「不気味の谷」に落ちる

 リアル過ぎる『Xbox 360』用ゲームと「不気味の谷」現象を読んで。
 
 最先端のコンピュータ・グラフィックス技術を駆使してフォトリアルなキャラクターを作り上げようとすればするほど、逆にリアルさから遠ざかっていってしまうことを「不気味の谷」現象と呼ぶそうです。

人間のアバターが写真のようにリアルになった場合はどうだろうか?ここで奇妙なことが起こる。人間の脳は反発して、わずかに完璧さに届かない、些細な点に注意を向けるようになる。アバターのリアリズムはこのとき、突如として不気味の谷に転がり落ちる――そして、アバターはゾンビのように見え始める。

 これ分かる。すごく良く分かる。Xbox は持ってないし、コンピュータゲーム自体やらないのでナオミ・ワッツがどんなふうにゾンビ的なのかは良く分かりませんが、映画ポーラー・エクスプレスのテレビCMを見たときにやたらと気持ち悪かったのをよく憶えていて、たぶんあれに似た感じなんだろうと理解しています。
 Amazon のレヴューによれば「俳優の動きを、細かい表情の変化まですべてCGに取り込む「パフォーマンス・キャプチャー」という手法を使った」そうなのですが、その凝りに凝った最新の技術が、逆に「不気味さ」を生む原因になってしまったようです。あの主人公の少年の顔はまるで老人のようだったもんなぁ。

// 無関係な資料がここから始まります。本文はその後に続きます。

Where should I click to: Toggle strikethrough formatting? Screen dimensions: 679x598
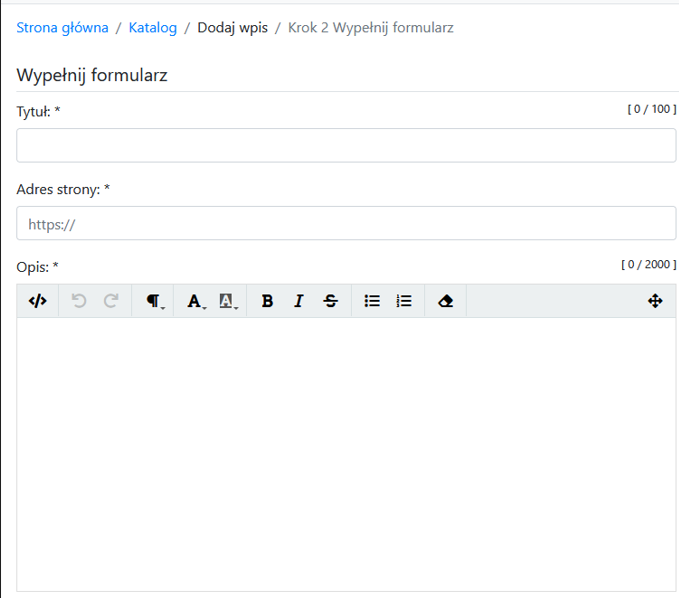[331, 301]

 Wired News の記事でもうひとつおもしろいのは、
史上最高と言うべき連載漫画『カルビンとホッブス』[邦訳集英社刊]にしても、作者のビル・ワターソン氏は1枚のページ上にいくつかのシンプルなスケッチを並べただけで登場人物の生き生きとした感情を描き出すことに成功している。アバターが漫画のようなタッチで描かれていれば、人間の脳は見たものをリアルな像に近づけるために空白の部分を補う。

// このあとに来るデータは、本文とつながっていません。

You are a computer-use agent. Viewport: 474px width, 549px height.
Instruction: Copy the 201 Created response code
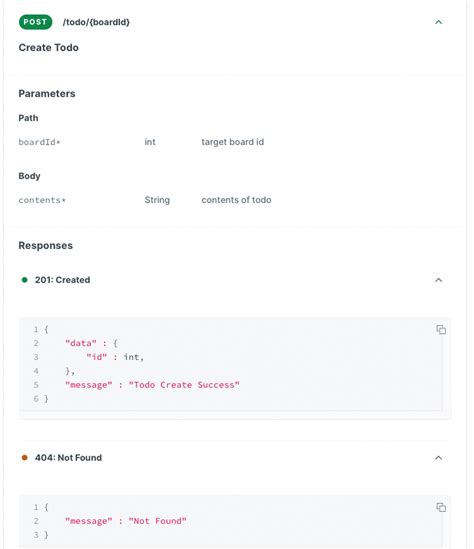coord(441,329)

 というところです。人の心にいつまでも残る素晴らしい作品は、全てを描ききってしまわないで、人が頭の中で、その人なりの「リアルな像」を作り上げることを許すための「空白の部分」が残されているものなのかもしれません。

 日本のアニメーションや浮世絵など、奥行きや立体感・質感などの表現を最低限にとどめた、「スーパーフラット」と呼ばれる作画方法は、「空白の部分」が残されている典型的な例といえます。「スーパーフラット」では、何も描かれていない余白の部分がどのように残されているかがとても重要視されているのもうなずけます。